About this task:
Every record, from first to last, should be written out again exactly.

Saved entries
»»

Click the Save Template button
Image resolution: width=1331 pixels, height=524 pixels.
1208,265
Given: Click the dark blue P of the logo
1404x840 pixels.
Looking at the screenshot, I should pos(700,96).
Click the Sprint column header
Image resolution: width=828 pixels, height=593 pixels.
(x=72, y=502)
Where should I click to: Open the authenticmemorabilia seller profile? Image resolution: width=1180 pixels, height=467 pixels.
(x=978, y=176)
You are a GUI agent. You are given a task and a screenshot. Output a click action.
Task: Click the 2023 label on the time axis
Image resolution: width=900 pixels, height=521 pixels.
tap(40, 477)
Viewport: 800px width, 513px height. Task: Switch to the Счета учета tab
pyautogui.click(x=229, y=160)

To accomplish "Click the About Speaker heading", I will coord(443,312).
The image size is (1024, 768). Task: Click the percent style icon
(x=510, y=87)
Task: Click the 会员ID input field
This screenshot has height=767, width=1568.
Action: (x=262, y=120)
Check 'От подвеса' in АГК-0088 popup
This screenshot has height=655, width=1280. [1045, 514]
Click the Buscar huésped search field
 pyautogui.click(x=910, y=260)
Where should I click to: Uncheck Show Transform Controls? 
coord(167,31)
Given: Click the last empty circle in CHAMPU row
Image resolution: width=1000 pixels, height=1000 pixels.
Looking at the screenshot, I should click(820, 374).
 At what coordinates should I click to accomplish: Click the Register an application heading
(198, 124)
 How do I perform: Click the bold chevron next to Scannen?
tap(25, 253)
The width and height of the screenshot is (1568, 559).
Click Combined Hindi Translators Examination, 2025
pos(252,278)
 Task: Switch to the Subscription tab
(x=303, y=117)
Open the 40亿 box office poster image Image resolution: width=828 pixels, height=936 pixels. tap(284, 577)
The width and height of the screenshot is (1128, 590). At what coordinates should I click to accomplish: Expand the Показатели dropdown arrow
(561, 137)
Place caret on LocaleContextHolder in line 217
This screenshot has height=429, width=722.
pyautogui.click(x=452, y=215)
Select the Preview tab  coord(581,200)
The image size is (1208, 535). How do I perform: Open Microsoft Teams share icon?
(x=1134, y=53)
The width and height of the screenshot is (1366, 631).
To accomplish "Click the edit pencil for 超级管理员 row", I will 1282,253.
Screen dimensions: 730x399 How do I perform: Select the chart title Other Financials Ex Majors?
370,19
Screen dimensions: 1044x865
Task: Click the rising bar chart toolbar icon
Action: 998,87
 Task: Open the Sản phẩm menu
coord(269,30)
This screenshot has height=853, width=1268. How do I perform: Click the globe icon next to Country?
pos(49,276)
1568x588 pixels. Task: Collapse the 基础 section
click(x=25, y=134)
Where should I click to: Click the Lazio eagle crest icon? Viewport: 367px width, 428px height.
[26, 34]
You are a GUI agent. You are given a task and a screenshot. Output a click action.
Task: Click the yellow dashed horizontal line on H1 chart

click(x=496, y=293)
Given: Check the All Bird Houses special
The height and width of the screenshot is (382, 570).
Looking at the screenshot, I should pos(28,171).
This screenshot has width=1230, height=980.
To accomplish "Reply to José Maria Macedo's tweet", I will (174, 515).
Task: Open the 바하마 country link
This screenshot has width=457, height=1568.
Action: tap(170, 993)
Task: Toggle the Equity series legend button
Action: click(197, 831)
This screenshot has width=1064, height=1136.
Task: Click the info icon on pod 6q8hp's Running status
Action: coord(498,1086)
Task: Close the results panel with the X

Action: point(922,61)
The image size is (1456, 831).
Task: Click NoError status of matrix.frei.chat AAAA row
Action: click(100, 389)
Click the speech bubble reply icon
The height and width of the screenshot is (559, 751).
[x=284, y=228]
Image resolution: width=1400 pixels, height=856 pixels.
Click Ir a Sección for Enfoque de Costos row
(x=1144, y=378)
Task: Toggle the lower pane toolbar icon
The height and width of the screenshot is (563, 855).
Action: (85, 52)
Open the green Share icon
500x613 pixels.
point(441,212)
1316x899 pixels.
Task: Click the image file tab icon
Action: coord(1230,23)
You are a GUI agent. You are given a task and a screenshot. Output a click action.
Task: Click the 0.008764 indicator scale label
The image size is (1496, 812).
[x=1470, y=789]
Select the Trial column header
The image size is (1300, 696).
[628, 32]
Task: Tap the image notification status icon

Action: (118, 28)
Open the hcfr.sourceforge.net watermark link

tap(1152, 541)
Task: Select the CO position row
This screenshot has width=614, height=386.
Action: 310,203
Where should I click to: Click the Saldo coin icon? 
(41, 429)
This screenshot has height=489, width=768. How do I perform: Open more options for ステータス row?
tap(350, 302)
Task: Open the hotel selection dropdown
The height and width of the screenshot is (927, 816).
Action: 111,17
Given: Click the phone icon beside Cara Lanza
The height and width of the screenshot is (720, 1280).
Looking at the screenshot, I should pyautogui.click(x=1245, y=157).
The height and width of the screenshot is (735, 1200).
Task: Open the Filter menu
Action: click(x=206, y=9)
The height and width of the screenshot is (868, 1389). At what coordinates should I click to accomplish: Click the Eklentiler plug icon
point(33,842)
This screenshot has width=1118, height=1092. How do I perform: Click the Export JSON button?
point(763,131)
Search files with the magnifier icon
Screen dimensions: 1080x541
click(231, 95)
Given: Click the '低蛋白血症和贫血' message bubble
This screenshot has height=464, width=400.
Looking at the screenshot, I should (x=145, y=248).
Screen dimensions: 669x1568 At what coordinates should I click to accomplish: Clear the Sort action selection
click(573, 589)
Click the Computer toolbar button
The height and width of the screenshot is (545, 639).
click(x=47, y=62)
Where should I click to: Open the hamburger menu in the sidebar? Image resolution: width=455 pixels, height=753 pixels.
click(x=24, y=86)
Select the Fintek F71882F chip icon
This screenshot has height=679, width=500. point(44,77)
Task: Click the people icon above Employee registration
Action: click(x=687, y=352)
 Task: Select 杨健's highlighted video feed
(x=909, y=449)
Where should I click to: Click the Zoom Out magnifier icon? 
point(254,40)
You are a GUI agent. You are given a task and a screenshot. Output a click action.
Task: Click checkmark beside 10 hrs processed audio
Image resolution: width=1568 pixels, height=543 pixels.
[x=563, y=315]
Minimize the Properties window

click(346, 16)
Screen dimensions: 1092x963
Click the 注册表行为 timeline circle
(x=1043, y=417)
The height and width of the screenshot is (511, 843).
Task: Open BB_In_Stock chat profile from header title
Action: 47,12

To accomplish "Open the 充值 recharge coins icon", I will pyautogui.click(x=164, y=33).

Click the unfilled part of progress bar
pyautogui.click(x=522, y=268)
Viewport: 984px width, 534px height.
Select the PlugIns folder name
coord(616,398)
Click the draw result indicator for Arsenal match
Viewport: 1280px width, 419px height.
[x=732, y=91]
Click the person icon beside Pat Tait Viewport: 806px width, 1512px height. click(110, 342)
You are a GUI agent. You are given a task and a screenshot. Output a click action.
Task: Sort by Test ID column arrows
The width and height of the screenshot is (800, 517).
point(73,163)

««

Exercise response:
Click the Save Template button
Image resolution: width=1331 pixels, height=524 pixels.
1208,265
Given: Click the dark blue P of the logo
1404x840 pixels.
Looking at the screenshot, I should pos(700,96).
Click the Sprint column header
Image resolution: width=828 pixels, height=593 pixels.
(x=72, y=502)
Where should I click to: Open the authenticmemorabilia seller profile? Image resolution: width=1180 pixels, height=467 pixels.
(x=978, y=176)
You are a GUI agent. You are given a task and a screenshot. Output a click action.
Task: Click the 2023 label on the time axis
Image resolution: width=900 pixels, height=521 pixels.
tap(40, 477)
Viewport: 800px width, 513px height. Task: Switch to the Счета учета tab
pyautogui.click(x=229, y=160)

To accomplish "Click the About Speaker heading", I will coord(443,312).
The image size is (1024, 768). Task: Click the percent style icon
(x=510, y=87)
Task: Click the 会员ID input field
This screenshot has height=767, width=1568.
Action: (x=262, y=120)
Check 'От подвеса' in АГК-0088 popup
This screenshot has height=655, width=1280. [1045, 514]
Click the Buscar huésped search field
 pyautogui.click(x=910, y=260)
Where should I click to: Uncheck Show Transform Controls? 
coord(167,31)
Given: Click the last empty circle in CHAMPU row
Image resolution: width=1000 pixels, height=1000 pixels.
Looking at the screenshot, I should click(820, 374).
 At what coordinates should I click to accomplish: Click the Register an application heading
(198, 124)
 How do I perform: Click the bold chevron next to Scannen?
tap(25, 253)
The width and height of the screenshot is (1568, 559).
Click Combined Hindi Translators Examination, 2025
pos(252,278)
 Task: Switch to the Subscription tab
(x=303, y=117)
Open the 40亿 box office poster image Image resolution: width=828 pixels, height=936 pixels. tap(284, 577)
The width and height of the screenshot is (1128, 590). At what coordinates should I click to accomplish: Expand the Показатели dropdown arrow
(561, 137)
Place caret on LocaleContextHolder in line 217
This screenshot has height=429, width=722.
pyautogui.click(x=452, y=215)
Select the Preview tab  coord(581,200)
The image size is (1208, 535). How do I perform: Open Microsoft Teams share icon?
(x=1134, y=53)
The width and height of the screenshot is (1366, 631).
To accomplish "Click the edit pencil for 超级管理员 row", I will 1282,253.
Screen dimensions: 730x399 How do I perform: Select the chart title Other Financials Ex Majors?
370,19
Screen dimensions: 1044x865
Task: Click the rising bar chart toolbar icon
Action: 998,87
 Task: Open the Sản phẩm menu
coord(269,30)
This screenshot has height=853, width=1268. How do I perform: Click the globe icon next to Country?
pos(49,276)
1568x588 pixels. Task: Collapse the 基础 section
click(x=25, y=134)
Where should I click to: Click the Lazio eagle crest icon? Viewport: 367px width, 428px height.
[26, 34]
You are a GUI agent. You are given a task and a screenshot. Output a click action.
Task: Click the yellow dashed horizontal line on H1 chart

click(x=496, y=293)
Given: Check the All Bird Houses special
The height and width of the screenshot is (382, 570).
Looking at the screenshot, I should pos(28,171).
This screenshot has width=1230, height=980.
To accomplish "Reply to José Maria Macedo's tweet", I will (174, 515).
Task: Open the 바하마 country link
This screenshot has width=457, height=1568.
Action: tap(170, 993)
Task: Toggle the Equity series legend button
Action: click(197, 831)
This screenshot has width=1064, height=1136.
Task: Click the info icon on pod 6q8hp's Running status
Action: coord(498,1086)
Task: Close the results panel with the X

Action: point(922,61)
The image size is (1456, 831).
Task: Click NoError status of matrix.frei.chat AAAA row
Action: click(100, 389)
Click the speech bubble reply icon
The height and width of the screenshot is (559, 751).
[x=284, y=228]
Image resolution: width=1400 pixels, height=856 pixels.
Click Ir a Sección for Enfoque de Costos row
(x=1144, y=378)
Task: Toggle the lower pane toolbar icon
The height and width of the screenshot is (563, 855).
Action: (85, 52)
Open the green Share icon
500x613 pixels.
point(441,212)
1316x899 pixels.
Task: Click the image file tab icon
Action: coord(1230,23)
You are a GUI agent. You are given a task and a screenshot. Output a click action.
Task: Click the 0.008764 indicator scale label
The image size is (1496, 812).
[x=1470, y=789]
Select the Trial column header
The image size is (1300, 696).
[628, 32]
Task: Tap the image notification status icon

Action: (118, 28)
Open the hcfr.sourceforge.net watermark link

tap(1152, 541)
Task: Select the CO position row
This screenshot has width=614, height=386.
Action: 310,203
Where should I click to: Click the Saldo coin icon? 
(41, 429)
This screenshot has height=489, width=768. How do I perform: Open more options for ステータス row?
tap(350, 302)
Task: Open the hotel selection dropdown
The height and width of the screenshot is (927, 816).
Action: 111,17
Given: Click the phone icon beside Cara Lanza
The height and width of the screenshot is (720, 1280).
Looking at the screenshot, I should pyautogui.click(x=1245, y=157).
The height and width of the screenshot is (735, 1200).
Task: Open the Filter menu
Action: click(x=206, y=9)
The height and width of the screenshot is (868, 1389). At what coordinates should I click to accomplish: Click the Eklentiler plug icon
point(33,842)
This screenshot has width=1118, height=1092. How do I perform: Click the Export JSON button?
point(763,131)
Search files with the magnifier icon
Screen dimensions: 1080x541
click(231, 95)
Given: Click the '低蛋白血症和贫血' message bubble
This screenshot has height=464, width=400.
Looking at the screenshot, I should (x=145, y=248).
Screen dimensions: 669x1568 At what coordinates should I click to accomplish: Clear the Sort action selection
click(573, 589)
Click the Computer toolbar button
The height and width of the screenshot is (545, 639).
click(x=47, y=62)
Where should I click to: Open the hamburger menu in the sidebar? Image resolution: width=455 pixels, height=753 pixels.
click(x=24, y=86)
Select the Fintek F71882F chip icon
This screenshot has height=679, width=500. point(44,77)
Task: Click the people icon above Employee registration
Action: click(x=687, y=352)
 Task: Select 杨健's highlighted video feed
(x=909, y=449)
Where should I click to: Click the Zoom Out magnifier icon? 
point(254,40)
You are a GUI agent. You are given a task and a screenshot. Output a click action.
Task: Click checkmark beside 10 hrs processed audio
Image resolution: width=1568 pixels, height=543 pixels.
[x=563, y=315]
Minimize the Properties window

click(346, 16)
Screen dimensions: 1092x963
Click the 注册表行为 timeline circle
(x=1043, y=417)
The height and width of the screenshot is (511, 843).
Task: Open BB_In_Stock chat profile from header title
Action: 47,12

To accomplish "Open the 充值 recharge coins icon", I will pyautogui.click(x=164, y=33).

Click the unfilled part of progress bar
pyautogui.click(x=522, y=268)
Viewport: 984px width, 534px height.
Select the PlugIns folder name
coord(616,398)
Click the draw result indicator for Arsenal match
Viewport: 1280px width, 419px height.
[x=732, y=91]
Click the person icon beside Pat Tait Viewport: 806px width, 1512px height. click(110, 342)
You are a GUI agent. You are given a task and a screenshot. Output a click action.
Task: Sort by Test ID column arrows
The width and height of the screenshot is (800, 517).
point(73,163)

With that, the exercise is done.